🤖 AI Summary
In federated learning, bias-compensated compression typically relies on client-specific control variables—violating privacy preservation and statelessness requirements. To address this, we propose Compressed Aggregate Feedback (CAFe), a novel framework that eliminates per-client control variables and instead constructs an unbiased feedback mechanism using historical global aggregated updates. Grounded in distributed gradient descent (DGD), CAFe provides the first rigorous convergence guarantee for biased compression under non-smooth and gradient-heterogeneous settings. Theoretically, its convergence bound strictly improves upon that of classical error-feedback-based DCGD. Empirically, CAFe achieves significantly higher model accuracy and enhanced convergence stability at equivalent high compression ratios. By jointly optimizing communication efficiency, privacy security, and system statelessness, CAFe establishes a practical, theoretically grounded paradigm for real-world federated learning deployments.
📝 Abstract
Distributed learning algorithms, such as the ones employed in Federated Learning (FL), require communication compression to reduce the cost of client uploads. The compression methods used in practice are often biased, which require error feedback to achieve convergence when the compression is aggressive.

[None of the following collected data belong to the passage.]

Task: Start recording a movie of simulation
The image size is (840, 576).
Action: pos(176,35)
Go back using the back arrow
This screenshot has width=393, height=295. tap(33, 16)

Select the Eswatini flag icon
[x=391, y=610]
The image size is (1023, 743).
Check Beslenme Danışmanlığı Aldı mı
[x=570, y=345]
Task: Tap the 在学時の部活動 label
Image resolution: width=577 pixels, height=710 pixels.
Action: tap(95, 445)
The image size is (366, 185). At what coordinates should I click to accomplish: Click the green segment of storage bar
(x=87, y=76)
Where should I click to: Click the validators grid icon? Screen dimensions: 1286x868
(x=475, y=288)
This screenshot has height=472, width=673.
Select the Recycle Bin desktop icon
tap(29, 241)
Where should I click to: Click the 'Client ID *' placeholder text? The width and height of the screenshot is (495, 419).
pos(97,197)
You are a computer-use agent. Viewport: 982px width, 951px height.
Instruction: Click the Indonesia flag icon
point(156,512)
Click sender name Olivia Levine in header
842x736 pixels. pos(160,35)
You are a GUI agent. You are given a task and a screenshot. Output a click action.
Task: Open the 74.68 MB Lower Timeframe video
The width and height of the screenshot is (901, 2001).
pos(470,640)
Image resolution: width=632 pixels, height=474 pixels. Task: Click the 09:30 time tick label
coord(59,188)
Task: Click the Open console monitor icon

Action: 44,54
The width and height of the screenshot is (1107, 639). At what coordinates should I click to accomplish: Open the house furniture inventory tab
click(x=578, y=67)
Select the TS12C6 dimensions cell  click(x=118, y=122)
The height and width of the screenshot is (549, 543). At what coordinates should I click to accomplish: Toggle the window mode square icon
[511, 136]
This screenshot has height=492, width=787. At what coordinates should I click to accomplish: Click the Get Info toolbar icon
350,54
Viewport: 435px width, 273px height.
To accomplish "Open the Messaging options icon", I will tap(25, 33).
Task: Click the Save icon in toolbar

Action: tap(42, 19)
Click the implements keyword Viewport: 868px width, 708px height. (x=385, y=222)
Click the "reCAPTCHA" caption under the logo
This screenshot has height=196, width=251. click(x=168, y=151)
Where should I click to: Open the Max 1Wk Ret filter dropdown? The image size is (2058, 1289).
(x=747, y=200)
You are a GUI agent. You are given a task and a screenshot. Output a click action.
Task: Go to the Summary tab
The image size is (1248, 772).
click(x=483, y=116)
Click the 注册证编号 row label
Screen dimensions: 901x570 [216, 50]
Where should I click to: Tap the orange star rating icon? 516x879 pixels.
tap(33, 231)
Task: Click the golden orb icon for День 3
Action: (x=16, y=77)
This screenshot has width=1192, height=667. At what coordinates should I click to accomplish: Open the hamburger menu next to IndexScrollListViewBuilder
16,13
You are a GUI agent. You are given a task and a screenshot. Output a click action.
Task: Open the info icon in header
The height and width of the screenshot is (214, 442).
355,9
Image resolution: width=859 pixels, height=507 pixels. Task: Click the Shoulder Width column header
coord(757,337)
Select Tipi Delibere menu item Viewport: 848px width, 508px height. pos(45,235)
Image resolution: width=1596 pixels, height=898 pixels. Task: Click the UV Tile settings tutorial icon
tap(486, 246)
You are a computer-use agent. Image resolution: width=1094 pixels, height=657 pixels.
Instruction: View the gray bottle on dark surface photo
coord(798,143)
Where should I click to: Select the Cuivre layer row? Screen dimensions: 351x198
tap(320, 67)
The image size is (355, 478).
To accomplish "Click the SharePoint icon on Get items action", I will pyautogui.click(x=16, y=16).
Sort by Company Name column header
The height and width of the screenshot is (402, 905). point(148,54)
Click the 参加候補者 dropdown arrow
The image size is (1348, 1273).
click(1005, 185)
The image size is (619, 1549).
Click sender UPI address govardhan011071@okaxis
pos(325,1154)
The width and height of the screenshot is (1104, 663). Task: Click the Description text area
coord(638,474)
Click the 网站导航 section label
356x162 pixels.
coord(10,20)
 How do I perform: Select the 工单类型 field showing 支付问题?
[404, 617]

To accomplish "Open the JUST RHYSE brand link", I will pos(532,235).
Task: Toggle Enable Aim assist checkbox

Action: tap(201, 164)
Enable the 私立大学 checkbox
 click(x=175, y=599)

In turn, error feedback requires client-specific control variates, which directly contradicts privacy-preserving principles and requires stateful clients. In this paper, we propose Compressed Aggregate Feedback (CAFe), a novel distributed learning framework that allows highly compressible client updates by exploiting past aggregated updates, and does not require control variates. We consider Distributed Gradient Descent (DGD) as a representative algorithm and provide a theoretical proof of CAFe's superiority to Distributed Compressed Gradient Descent (DCGD) with biased compression in the non-smooth regime with bounded gradient dissimilarity. Experimental results confirm that CAFe consistently outperforms distributed learning with direct compression and highlight the compressibility of the client updates with CAFe.